(DESCRIPTION OF THE TASK): Exact copy, no pictures: output each line below as it stands.

·····

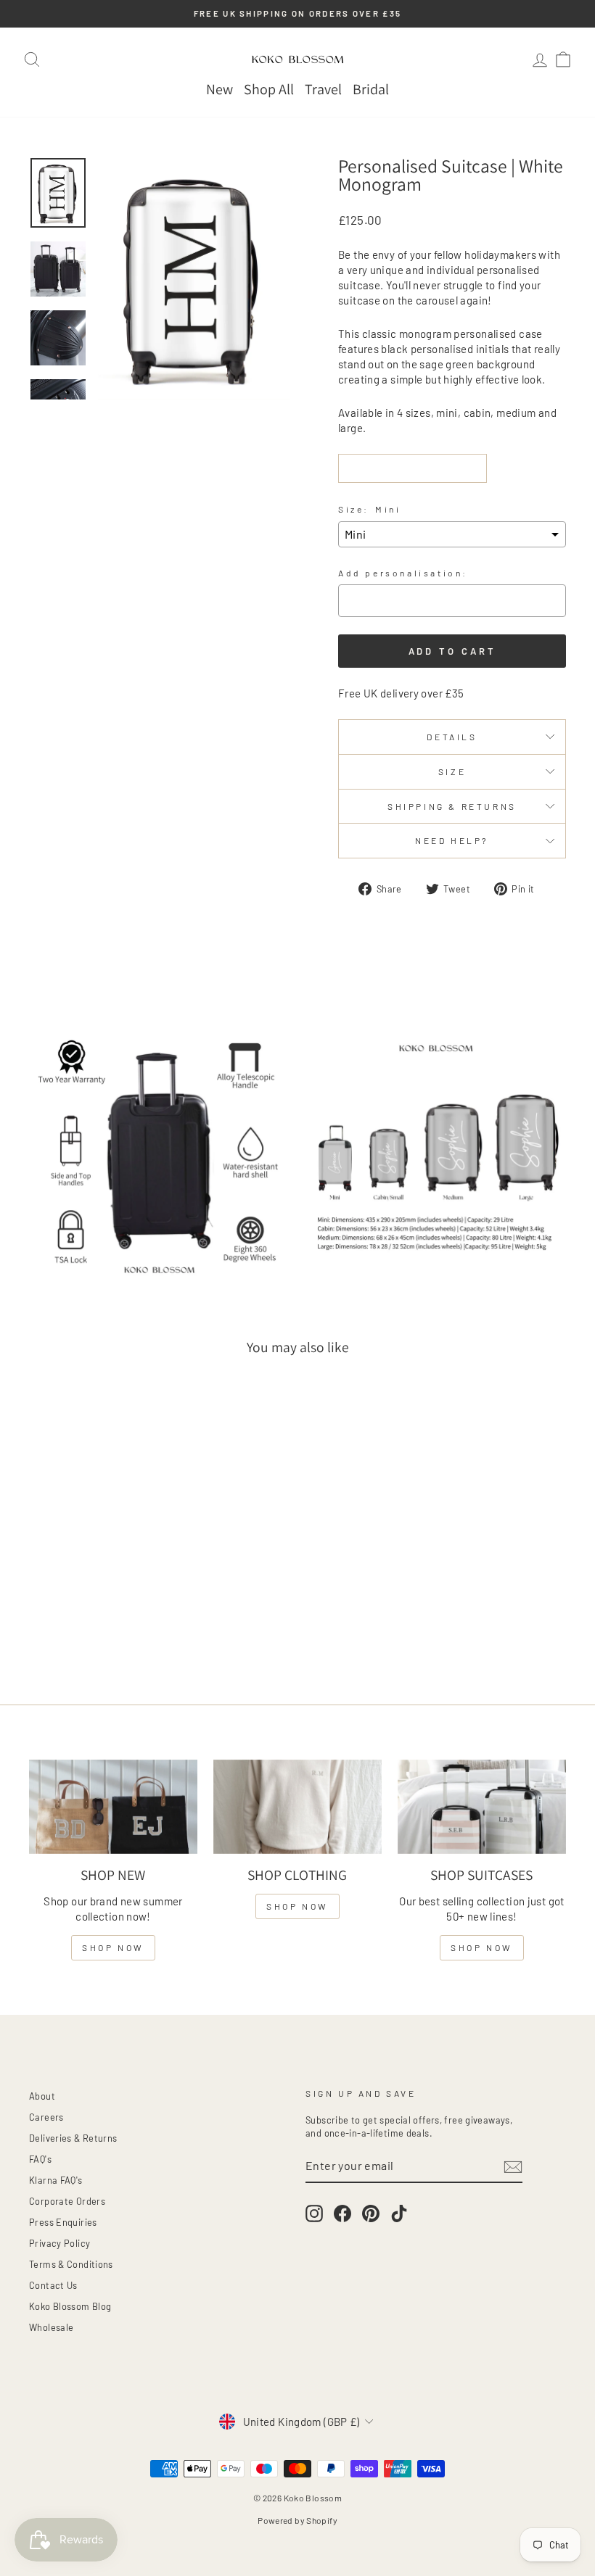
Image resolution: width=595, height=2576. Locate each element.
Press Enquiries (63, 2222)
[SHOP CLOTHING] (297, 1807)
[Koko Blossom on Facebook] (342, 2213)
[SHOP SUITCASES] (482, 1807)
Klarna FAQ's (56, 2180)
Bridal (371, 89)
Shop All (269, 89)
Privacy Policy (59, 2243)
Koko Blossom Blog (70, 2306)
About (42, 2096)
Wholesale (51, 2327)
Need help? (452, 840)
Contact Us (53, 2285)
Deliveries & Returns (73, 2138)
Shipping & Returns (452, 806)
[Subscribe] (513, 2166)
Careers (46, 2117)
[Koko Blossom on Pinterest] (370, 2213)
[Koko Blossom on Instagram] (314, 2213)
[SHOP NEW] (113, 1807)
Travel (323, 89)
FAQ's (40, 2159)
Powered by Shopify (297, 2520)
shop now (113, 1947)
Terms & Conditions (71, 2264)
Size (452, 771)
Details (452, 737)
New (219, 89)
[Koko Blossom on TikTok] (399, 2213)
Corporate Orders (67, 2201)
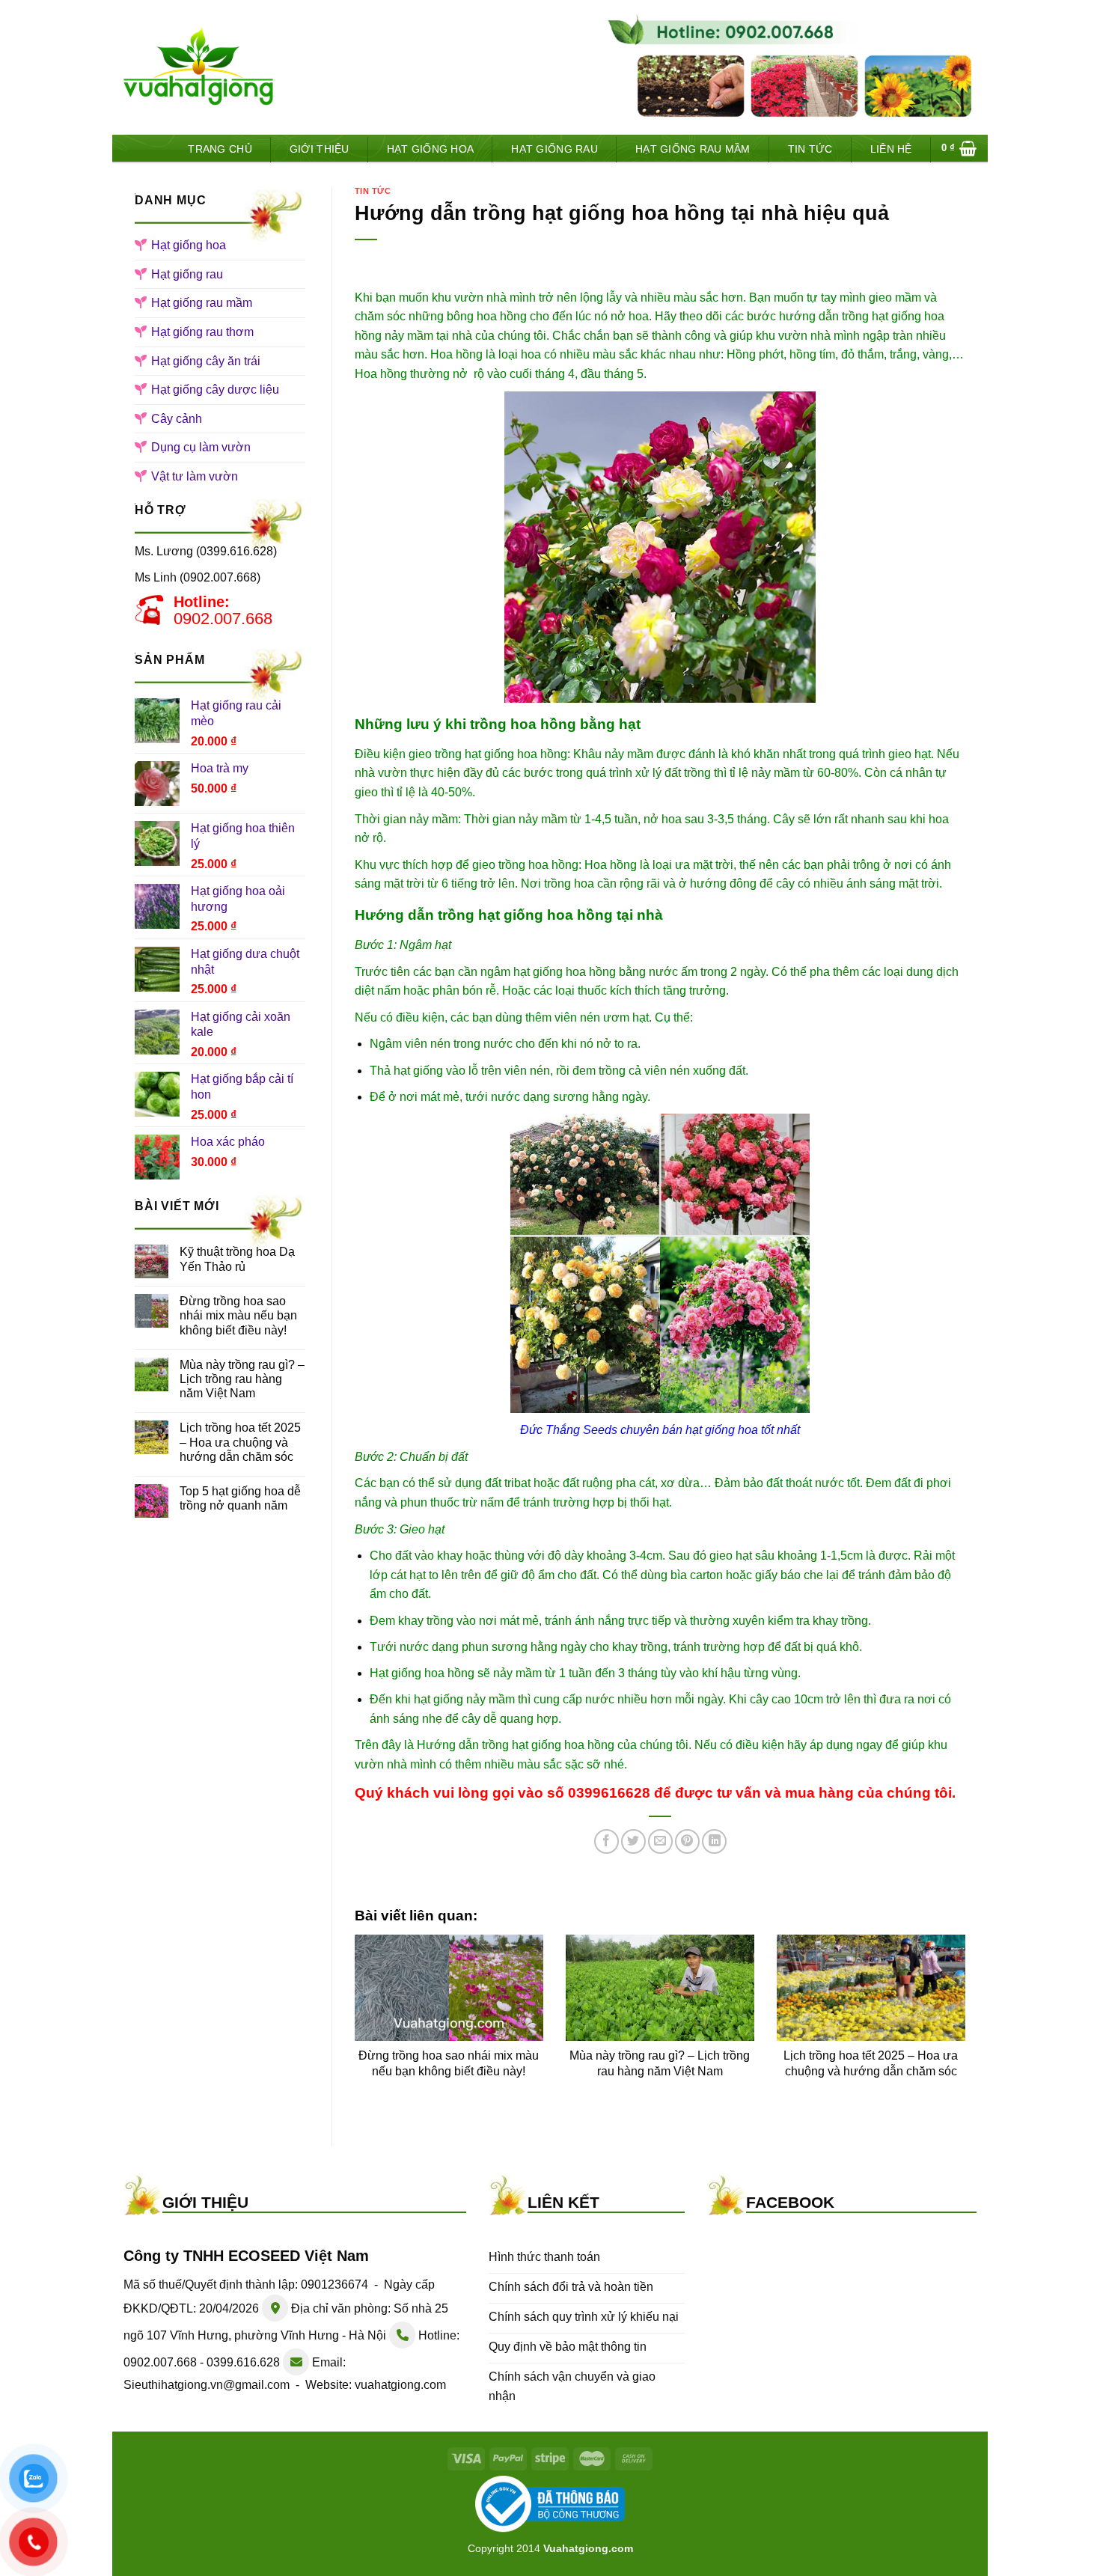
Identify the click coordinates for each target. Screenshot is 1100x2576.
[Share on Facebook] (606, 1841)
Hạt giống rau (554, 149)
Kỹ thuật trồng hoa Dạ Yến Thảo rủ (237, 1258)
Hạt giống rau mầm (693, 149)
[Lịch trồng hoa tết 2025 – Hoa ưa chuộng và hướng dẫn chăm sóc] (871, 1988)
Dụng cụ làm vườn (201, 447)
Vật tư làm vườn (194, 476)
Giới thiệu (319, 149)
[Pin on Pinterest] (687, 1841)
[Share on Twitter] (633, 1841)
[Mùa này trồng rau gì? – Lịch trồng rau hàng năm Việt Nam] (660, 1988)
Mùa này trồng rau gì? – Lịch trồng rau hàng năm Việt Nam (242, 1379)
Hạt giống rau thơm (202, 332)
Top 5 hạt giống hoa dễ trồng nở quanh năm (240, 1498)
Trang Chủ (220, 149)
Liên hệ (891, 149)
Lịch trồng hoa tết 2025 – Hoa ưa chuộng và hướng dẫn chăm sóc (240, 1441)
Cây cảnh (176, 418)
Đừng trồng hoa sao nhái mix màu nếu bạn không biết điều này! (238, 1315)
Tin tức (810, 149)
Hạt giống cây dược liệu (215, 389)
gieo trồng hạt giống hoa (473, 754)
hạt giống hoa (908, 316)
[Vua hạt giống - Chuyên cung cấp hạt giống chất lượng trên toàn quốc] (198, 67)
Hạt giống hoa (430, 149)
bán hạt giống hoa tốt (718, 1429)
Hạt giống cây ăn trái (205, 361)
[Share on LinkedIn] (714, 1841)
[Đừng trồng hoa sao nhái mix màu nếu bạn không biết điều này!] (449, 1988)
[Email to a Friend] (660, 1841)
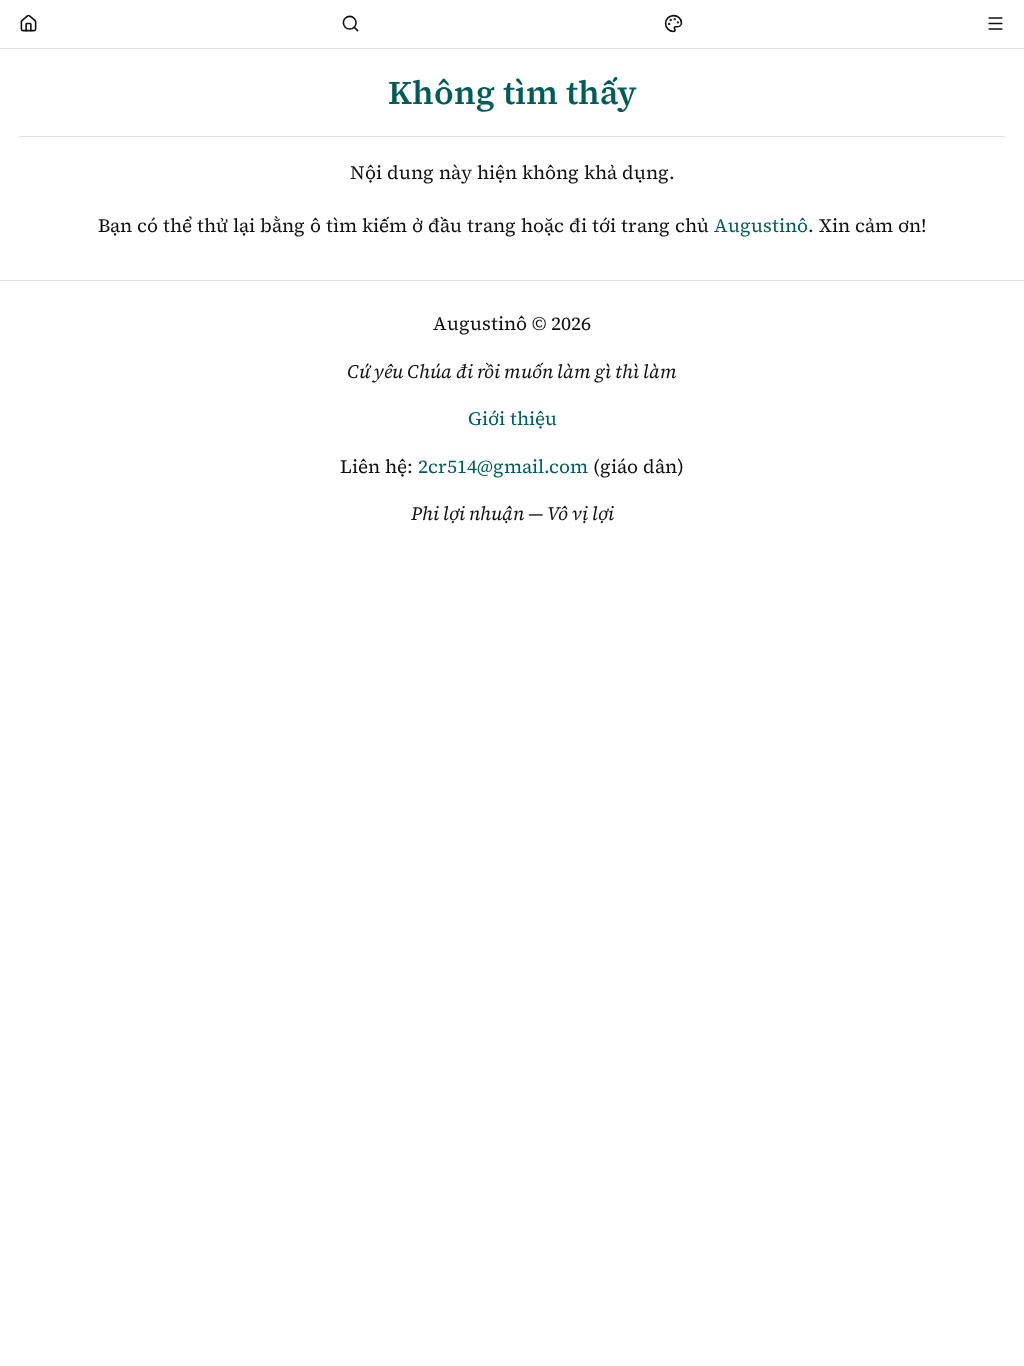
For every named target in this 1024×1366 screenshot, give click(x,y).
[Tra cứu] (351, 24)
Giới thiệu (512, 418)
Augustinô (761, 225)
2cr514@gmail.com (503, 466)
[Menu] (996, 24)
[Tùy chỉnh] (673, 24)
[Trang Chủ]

·····

(FINAL ANSWER):
Image resolution: width=595, height=2576. Locate each element.
Press Enquiries (63, 2222)
[SHOP CLOTHING] (297, 1807)
[Koko Blossom on Facebook] (342, 2213)
[SHOP SUITCASES] (482, 1807)
Klarna FAQ's (56, 2180)
Bridal (371, 89)
Shop All (269, 89)
Privacy Policy (59, 2243)
Koko Blossom Blog (70, 2306)
About (42, 2096)
Wholesale (51, 2327)
Need help? (452, 840)
Contact Us (53, 2285)
Deliveries & Returns (73, 2138)
Shipping & Returns (452, 806)
[Subscribe] (513, 2166)
Careers (46, 2117)
[Koko Blossom on Pinterest] (370, 2213)
[Koko Blossom on Instagram] (314, 2213)
[SHOP NEW] (113, 1807)
Travel (323, 89)
FAQ's (40, 2159)
Powered by Shopify (297, 2520)
shop now (113, 1947)
Terms & Conditions (71, 2264)
Size (452, 771)
Details (452, 737)
New (219, 89)
[Koko Blossom on TikTok] (399, 2213)
Corporate Orders (67, 2201)
Identify the click coordinates for each target. Screenshot is 1100x2576.
[Share on Facebook] (606, 1841)
Hạt giống rau (554, 149)
Kỹ thuật trồng hoa Dạ Yến Thảo rủ (237, 1258)
Hạt giống rau mầm (693, 149)
[Lịch trồng hoa tết 2025 – Hoa ưa chuộng và hướng dẫn chăm sóc] (871, 1988)
Dụng cụ làm vườn (201, 447)
Vật tư làm vườn (194, 476)
Giới thiệu (319, 149)
[Pin on Pinterest] (687, 1841)
[Share on Twitter] (633, 1841)
[Mùa này trồng rau gì? – Lịch trồng rau hàng năm Việt Nam] (660, 1988)
Mùa này trồng rau gì? – Lịch trồng rau hàng năm Việt Nam (242, 1379)
Hạt giống rau thơm (202, 332)
Top 5 hạt giống hoa dễ trồng nở quanh năm (240, 1498)
Trang Chủ (220, 149)
Liên hệ (891, 149)
Lịch trồng hoa tết 2025 – Hoa ưa chuộng và hướng dẫn chăm sóc (240, 1441)
Cây cảnh (176, 418)
Đừng trồng hoa sao nhái mix màu nếu bạn không biết điều này! (238, 1315)
Tin tức (810, 149)
Hạt giống cây dược liệu (215, 389)
gieo trồng hạt giống hoa (473, 754)
hạt giống hoa (908, 316)
[Vua hạt giống - Chuyên cung cấp hạt giống chất lượng trên toàn quốc] (198, 67)
Hạt giống hoa (430, 149)
bán hạt giống hoa tốt (718, 1429)
Hạt giống cây ăn trái (205, 361)
[Share on LinkedIn] (714, 1841)
[Đừng trồng hoa sao nhái mix màu nếu bạn không biết điều này!] (449, 1988)
[Email to a Friend] (660, 1841)
For every named target in this 1024×1366 screenshot, give click(x,y).
[Tra cứu] (351, 24)
Giới thiệu (512, 418)
Augustinô (761, 225)
2cr514@gmail.com (503, 466)
[Menu] (996, 24)
[Tùy chỉnh] (673, 24)
[Trang Chủ]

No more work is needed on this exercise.